- Source excerpt:

At each stage in the pipeline, Bioscape employs methods which are used to assess the value or suitability of the information employed by assigning scores to the information based on particular criteria. Consequently, the following kinds of methods are applied:

  1. Term scoring: assessing whether a term (or name) should be used in text searches.
  2. Search scoring: assessing whether a bioentity should be assigned to a text search result.
  3. Sentence scoring: assessing whether a sentence has a particular importance.
  4. Result scoring: assessing whether a result (combining bioentity and textual information) is genuine.

A complete list of scoring methods and their default scores can be found here. Examples of methods are given below.

Filtering and Scoring

In addition to merely scoring results, the opportunity is taken at various points to filter results for use in subsequent activities. For example, terms may be scored in such a way that low-scoring terms are excluded from consideration as search term candidates, and if we were to apply the human_name method for filtering purposes, all resulting search term candidates would produce results that are implicitly concerned with mentions of human names. Thus, textual search results produced by such terms would give a positive result for the human_name method, even though that method is in principle a term scoring method.

- Given exercise: Reproduce the passage of the Bioscape scoring text between "1. Term scoring: assessing" and "text search result.", inclusive, word for word.

- Supplied material:
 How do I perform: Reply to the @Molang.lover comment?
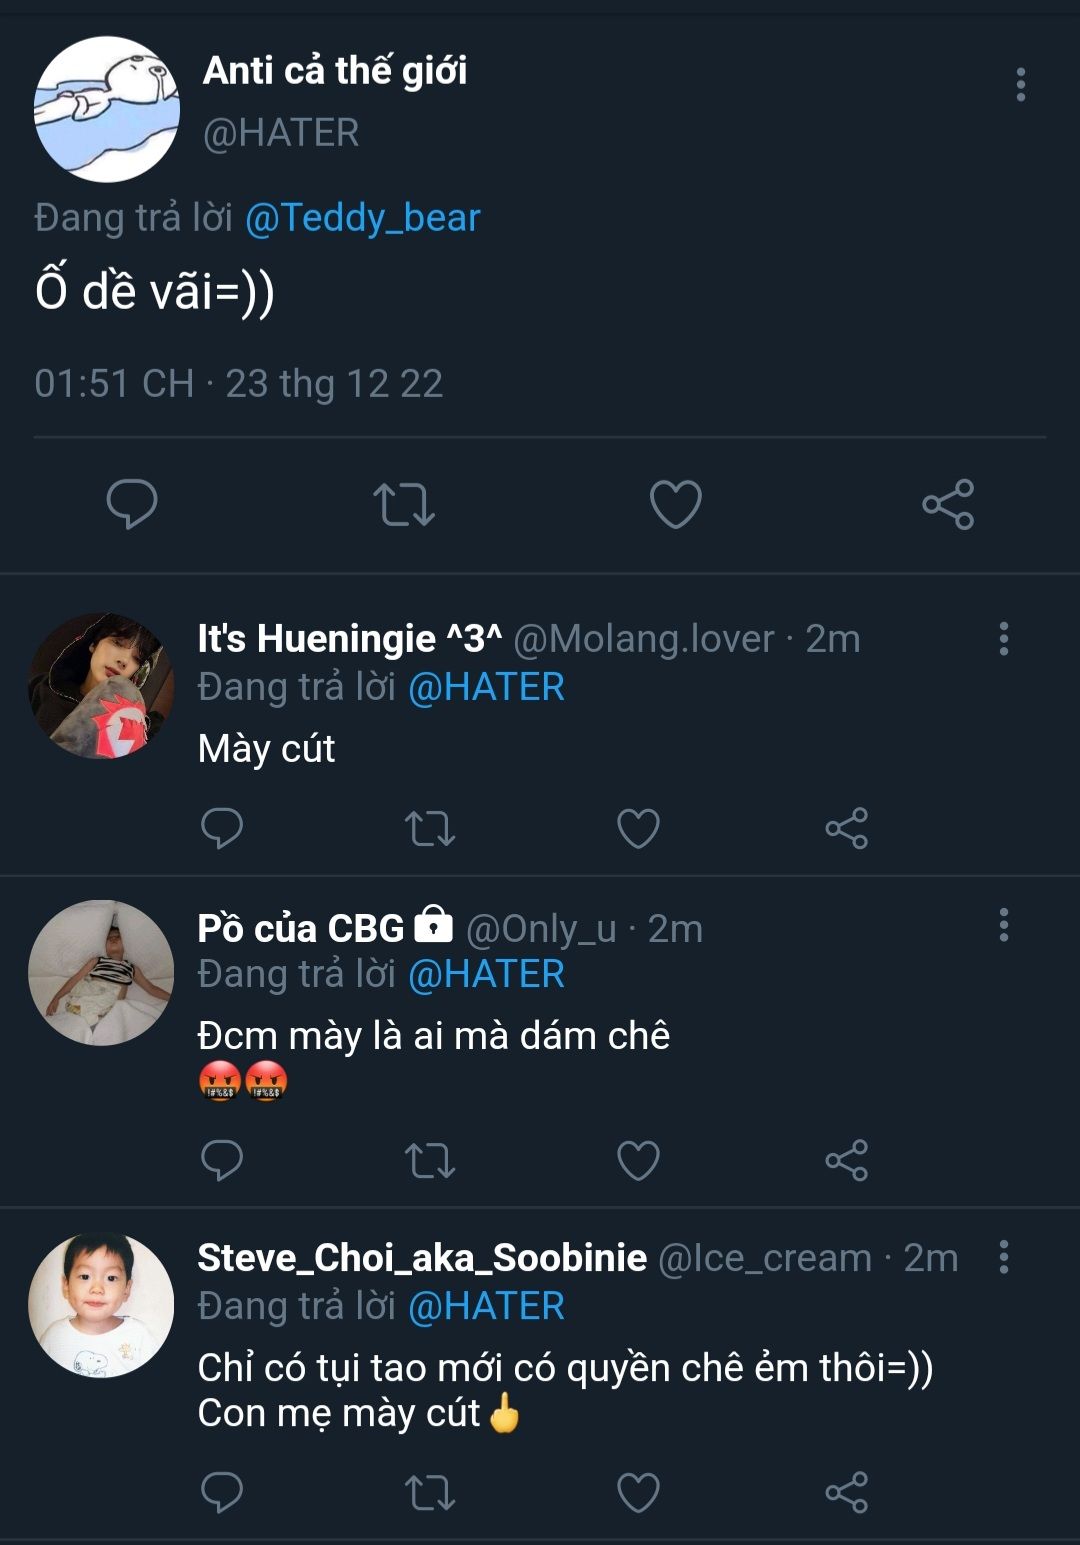222,828
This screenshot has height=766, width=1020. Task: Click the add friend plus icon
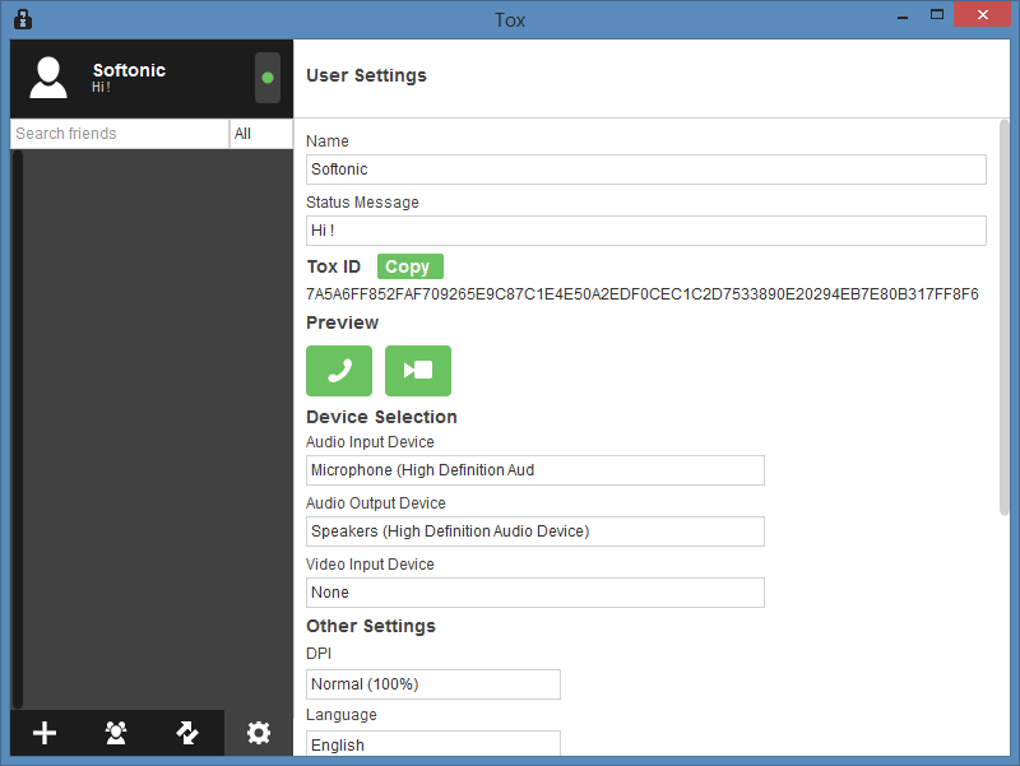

- Answer to this problem:
1. Term scoring: assessing whether a term (or name) should be used in text searches.
  2. Search scoring: assessing whether a bioentity should be assigned to a text search result.